Medium term solution: Finish and release FSharpPlus v2, without autoopening operators. This would solve this issue, but it's not that great for other uses of F#+, because you will have to do something like open FSharpPlus.Operators.Generic but what if I want just a portion of the generic operators and not the rest?

Long term solution: Create a suggestion, RFC and implement something (maybe an attribute?) in the F# compiler which allows to define let-bound operators with lower priority than static members, as I can see this problem will affect code outside FSharpPlus in the long run. @vzarytovskii , @dsyme what do you think?

DunetsNM commented 5 months ago

Besides the clash of <!> and <* operators between Fleece and FSharpPlus the implicit codec resolution is also very expensive in net7 when nothing is known about the generic type at compile time i.e. jreq or equivalent jreqWith Fleece.Operators.defaultOf<_, 't> when 't is a truly generic type parameter where argument type can be anything (a primitive, unit, a tuple of other types, or a custom F# type with suitable static member Codec) can cost couple of seconds of extra compilation time for every invocation (!).

[Records from a pointing dataset]
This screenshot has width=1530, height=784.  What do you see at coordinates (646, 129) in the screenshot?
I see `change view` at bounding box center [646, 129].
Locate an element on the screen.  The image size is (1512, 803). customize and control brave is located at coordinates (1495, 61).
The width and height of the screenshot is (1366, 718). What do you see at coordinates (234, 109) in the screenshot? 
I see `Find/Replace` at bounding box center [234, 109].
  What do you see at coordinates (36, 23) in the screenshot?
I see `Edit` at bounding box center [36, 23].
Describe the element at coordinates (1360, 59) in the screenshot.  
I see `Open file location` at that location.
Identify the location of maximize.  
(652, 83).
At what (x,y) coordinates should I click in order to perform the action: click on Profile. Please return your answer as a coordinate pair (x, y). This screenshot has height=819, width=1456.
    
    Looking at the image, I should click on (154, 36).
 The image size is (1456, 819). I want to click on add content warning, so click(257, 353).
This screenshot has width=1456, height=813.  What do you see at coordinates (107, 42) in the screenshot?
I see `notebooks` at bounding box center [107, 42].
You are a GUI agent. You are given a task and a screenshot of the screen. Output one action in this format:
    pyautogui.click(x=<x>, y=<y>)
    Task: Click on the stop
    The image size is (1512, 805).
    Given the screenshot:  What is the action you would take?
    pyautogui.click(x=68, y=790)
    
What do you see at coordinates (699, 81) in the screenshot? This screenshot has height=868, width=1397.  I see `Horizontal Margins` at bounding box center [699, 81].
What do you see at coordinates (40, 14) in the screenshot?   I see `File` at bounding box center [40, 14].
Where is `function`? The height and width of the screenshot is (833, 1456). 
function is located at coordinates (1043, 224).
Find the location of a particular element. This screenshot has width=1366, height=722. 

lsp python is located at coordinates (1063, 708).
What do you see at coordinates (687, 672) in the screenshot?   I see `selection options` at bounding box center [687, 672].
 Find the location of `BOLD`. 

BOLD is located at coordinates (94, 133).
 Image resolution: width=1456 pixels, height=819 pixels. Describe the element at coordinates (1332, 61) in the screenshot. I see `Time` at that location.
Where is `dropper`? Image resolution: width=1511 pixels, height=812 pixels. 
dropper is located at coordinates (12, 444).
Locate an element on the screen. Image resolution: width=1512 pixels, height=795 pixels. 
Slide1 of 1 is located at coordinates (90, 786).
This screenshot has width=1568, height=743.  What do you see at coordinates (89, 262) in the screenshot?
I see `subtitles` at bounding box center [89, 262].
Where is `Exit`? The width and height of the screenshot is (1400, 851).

### Stated goal 1
In the FSharpPlus thread, which two operators clash between Fleece and FSharpPlus?
### Stated goal 2
Transcribe the FSharpPlus thread, starting with "DunetsNM commented 5" and going on through "every invocation (!).".
### Stated goal 3
Write the next part of the FSharpPlus thread, picking up after its last sentence.

### Result 1
<!> and <*

### Result 2
DunetsNM commented 5 months ago

Besides the clash of <!> and <* operators between Fleece and FSharpPlus the implicit codec resolution is also very expensive in net7 when nothing is known about the generic type at compile time i.e. jreq or equivalent jreqWith Fleece.Operators.defaultOf<_, 't> when 't is a truly generic type parameter where argument type can be anything (a primitive, unit, a tuple of other types, or a custom F# type with suitable static member Codec) can cost couple of seconds of extra compilation time for every invocation (!).

### Result 3
When 't is reasonably constrained (e.g. it implements some interface, which statically eliminates tuples and primitives etc.) then defaultCodec<_, 't> compiles fast - just like for a non-generic type.

Fortunately there's not so many generic types with codecs where truly unconstrained type parameter is required, however even when it's not required based on usages sometimes it's simply not enforced in type signature which makes defaultCodec a potential footgun.

To work around that I have a custom function that is less universal than defaultCodec (works only for types with static member Codec) but at least reliably compiles fast:

let inline codecFor<'Encoding, 'T when 'T : (static member Codec: Codec< 'Encoding, 'T>) > =
    (^T : (static member Codec: Codec< 'Encoding, ^T>) ())
gusty commented 5 months ago

I guess that would still need generic resolution for primitive types inside T.

Here there's no way around, so far the only mechanism available in F# to retrofit an interface-like is doing this kind of complex SRTP overloads, at least until FS-1043 is finished and released.

BTW: Can we close this issue, since the problem was identified and a solution (actually more than one) proposed?

We should continue this in FSharpPlus v2 and also open a new F# compiler issue (and maybe a suggestion for the operators scope), linking this one.

DunetsNM commented 5 months ago

yes I guess we can close it with "workaround exists"

gusty commented 5 months ago

Yes, we can conclude the main issue is the F# compiler degradation, you were lucky you were not relaying in generic code, only by accident.